There is an easy solution. Over one in five of us (21%) own a working laptop or tablet that we no longer use. That means there are at least 14 million working devices sitting in Britain’s cupboards and drawers, going unused.

If just one in every fourteen of Britain’s unused laptops were donated, laptop poverty among schoolchildren would be eliminated.

The Department for Opportunities is encouraging anyone with a spare laptop or tablet to donate it this half term as part of its End Laptop Poverty movement.

The End Laptop Poverty campaign will work by encouraging the public to donate an old device through one of its charity partners across the UK, either by post, collection or at a Covid-secure drop-off point. The options can be found on the campaign micrositee www.endlaptoppoverty.org.

Our charity partners will receive the donated device, securely wipe it, repair any damage and allocate it to a school or young person in need.

Sarah Atkinson, CEO of The Department for Opportunities, said:

“Every single child in this country has a right to learn. But right now, millions of children from low-income families in the UK are facing a further barrier to their education due to a lack of technology.
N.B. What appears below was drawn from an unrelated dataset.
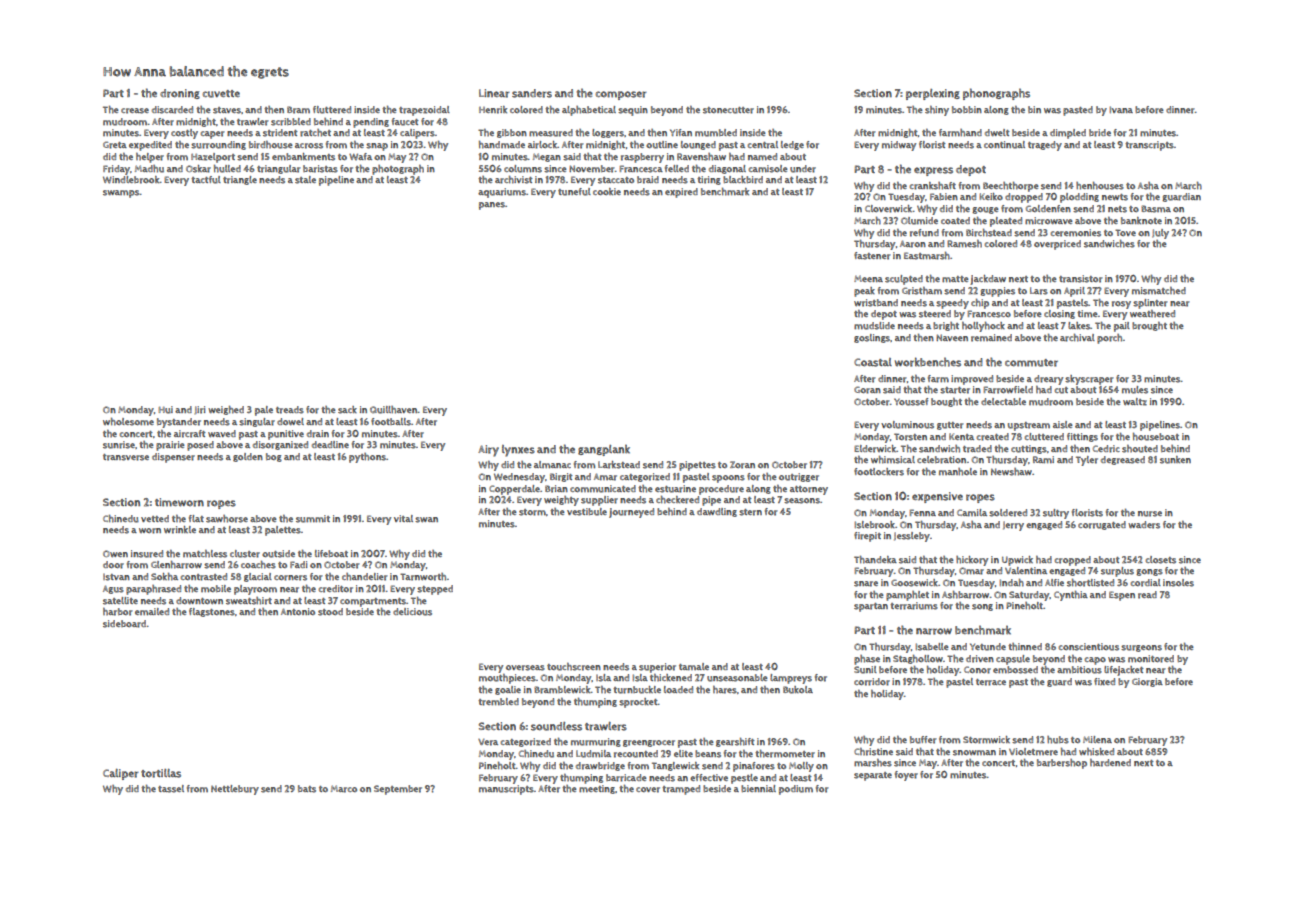 The width and height of the screenshot is (1308, 924). Describe the element at coordinates (1151, 659) in the screenshot. I see `monitored` at that location.
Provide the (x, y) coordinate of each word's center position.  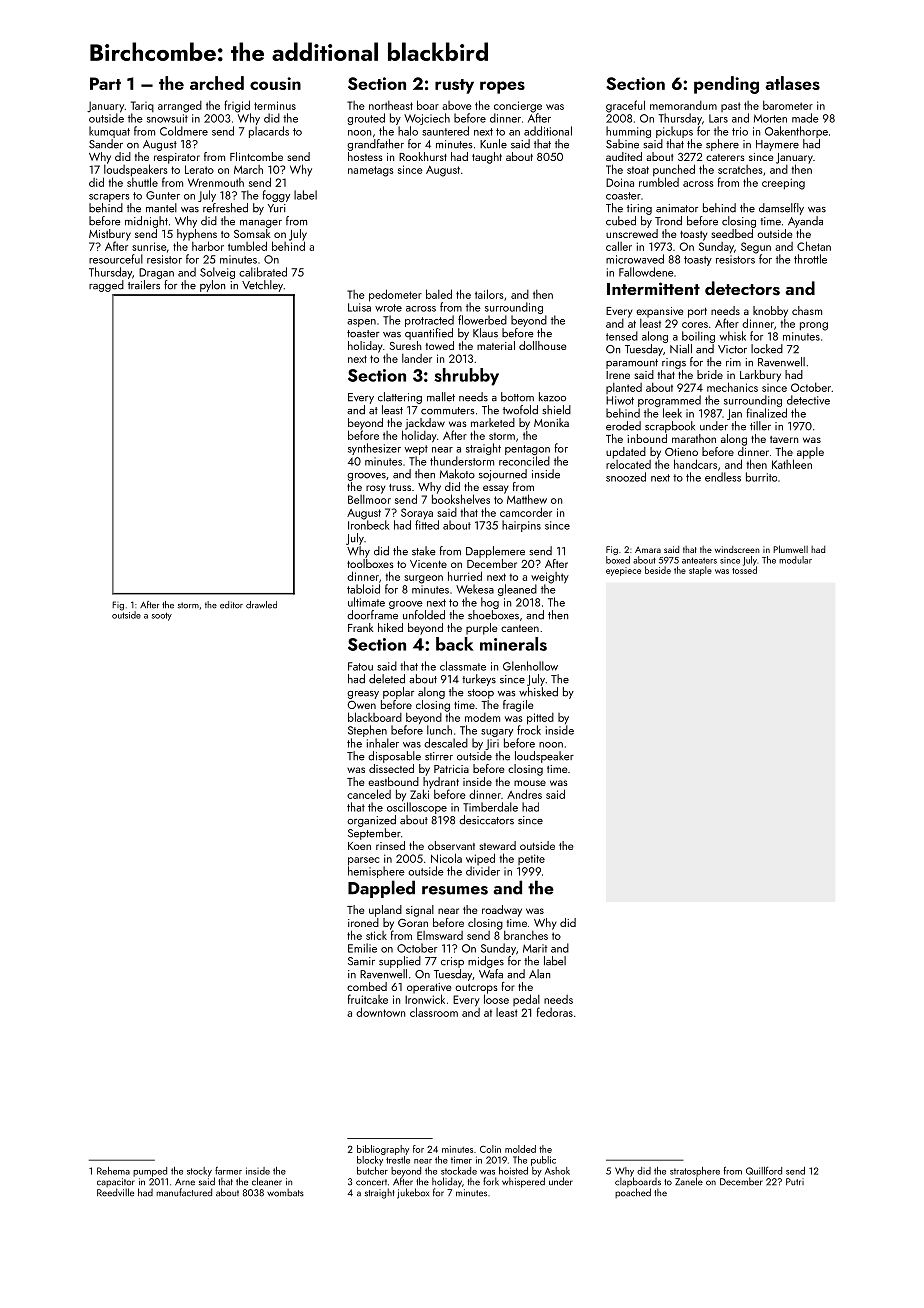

“If anyone if your household has a spare working laptop or tablet hidden away somewhere, please take some time over half term to dig it out and follow the donation instructions on our website.

“Donating is lockdown-permitted, Covid-safe, and extraordinarily important. Providing a device may only tackle one element of digital poverty, though this research highlights the huge impact that donations from the public could have in bridging the divide.

“If you have no equipment to spare, please share this message with anyone that might do. Thank you for your support.”

Rt Hon. Alan Milburn, chair of The Department for Opportunities, said:

“Covid-19 has taken a wrecking ball to social mobility.  It has exposed and exacerbated the unfairness that already existed in our society.

“Without a laptop, too many disadvantaged school children are missing out on education that is vital to their life chances.  By donating a spare device, the public can remove barriers to online learning and in so doing help level the playing field.”

[1] Ofcom 2020, adjusted to reflect latest UK Government donation figures for January 2021

About the research

All figures, unless otherwise stated, are from YouGov Plc. The research was conducted in two segments with two different polls. The first had a sample size of 1,703 adults and fieldwork was undertaken between 21st – 22nd January 2021. The second had a total sample size of 1,769 adults and fieldwork was undertaken between 25th – 26th January 2021. Both surveys were carried out online and all figures have been weighted to be representative of all GB adults (aged 18+).